A while back I was asked to speak to a seminary class on a topic of my choosing. I can't remember exactly what I talked about but I used an example that I do remember. Now, I am not sure if I thought of this myself or not, so if you have seen it done before, don't think that I am trying to take credit for something I didn't invent. Anyway, I called up on of the students and pulled out a $10 bill and asked him if he wanted it. Of course he said yes. I then said to him that he could have the $10 now or if he waited until the end of class, and sat quietly throughout my lesson that I would give him $1,000. I then pulled $1,000 in cash from my pocket (We were going on vacation the next day, that is the only reason I happened to have that kind of cash). Of course he agreed to wait and of course I reneged on the deal. But the point was that we so often take the $10. We give up what we want most for what we want now.

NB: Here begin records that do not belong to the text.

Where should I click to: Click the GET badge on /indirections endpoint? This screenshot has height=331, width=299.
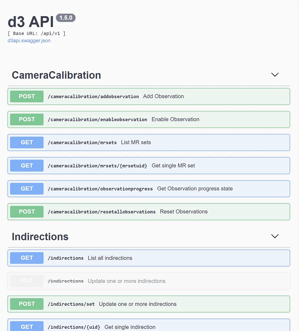(26, 258)
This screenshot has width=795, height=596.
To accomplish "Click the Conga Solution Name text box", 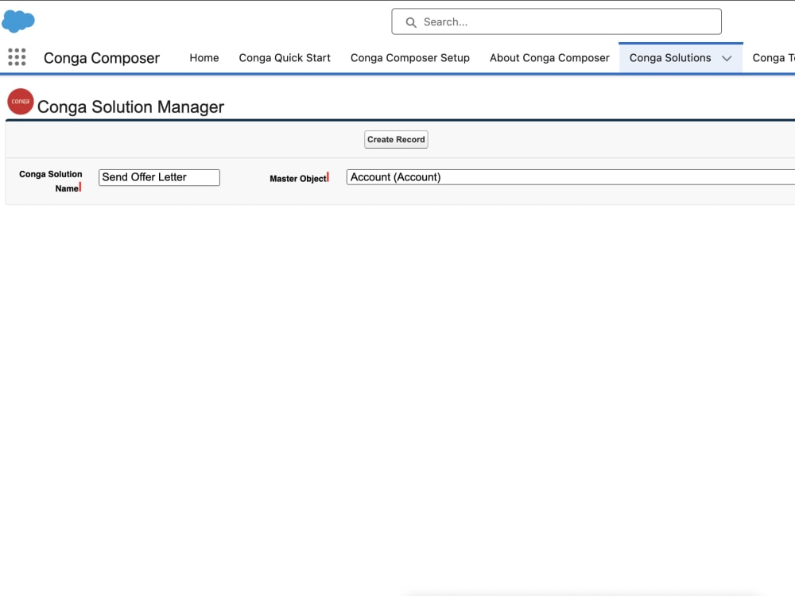I will 159,176.

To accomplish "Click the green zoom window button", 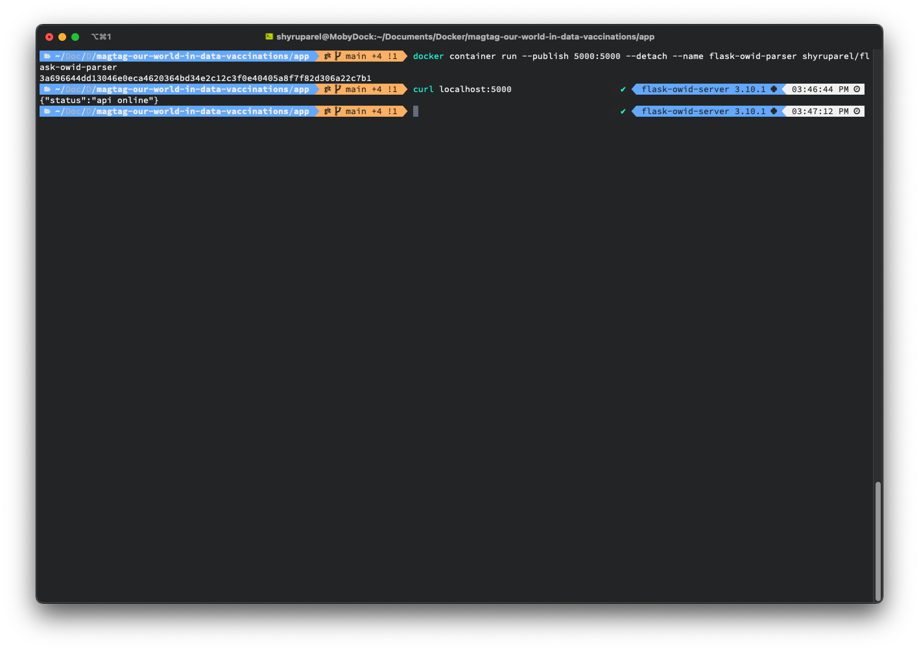I will coord(75,37).
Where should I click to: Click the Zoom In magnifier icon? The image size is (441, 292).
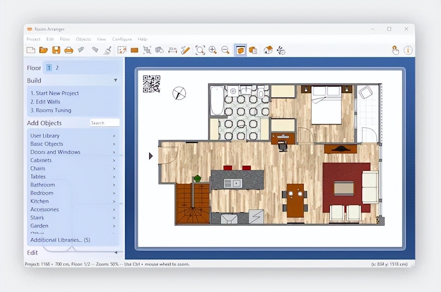click(213, 50)
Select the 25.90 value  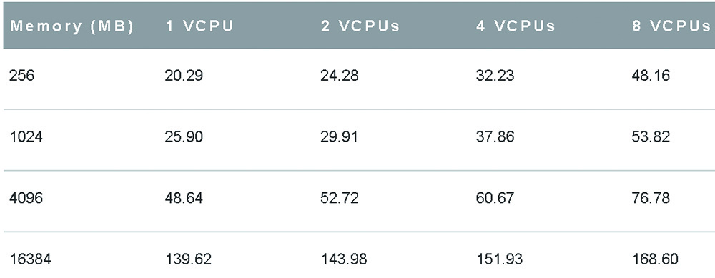coord(184,136)
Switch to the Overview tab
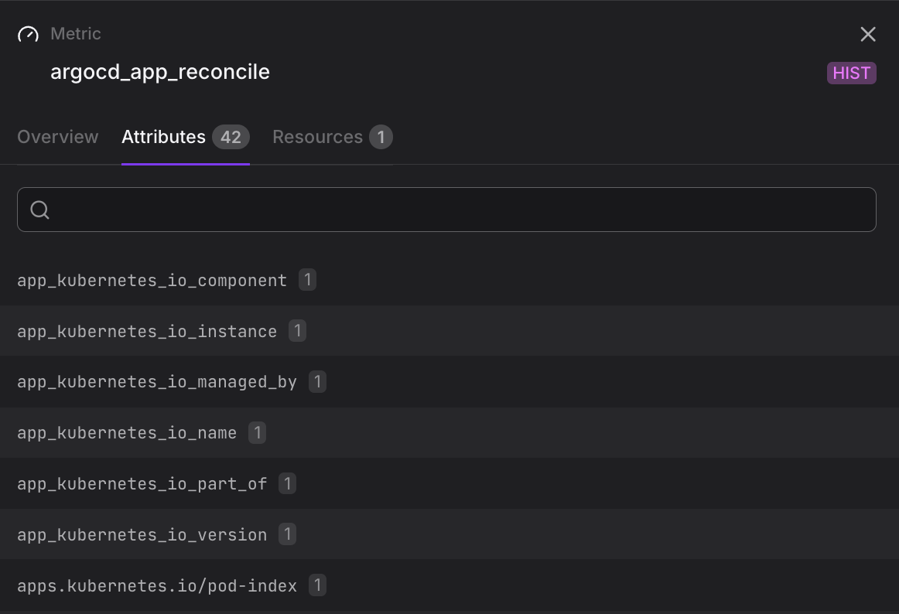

That applies to many areas in our lives. As it pertains to the subject of this blog, I was thinking last night about all of the choices I make. Not going to the gym because I'm tired, I'll just eat this one more time, etc. I have started to make a list of the things I want most in this area. My desires for weight loss are not cosmetic at this point in my life. I want to be healthy for my children. I want to be a grandpa. I want to be active and be free to do what I want. I want to get on a plane and not have to stress about getting an isle seat so I have room to lap over. I do not want to be a burden on my family or an embarrassment to my kids. So the question I have to ask myself is this; What do I want more? To take my grandkids on a hike or an ice cream? To be able to walk up a flight of stairs without sweating or a burrito?
I have to get out of the mindset that just one more time won't hurt. That has gotten me where I am. I know what I want more, do you?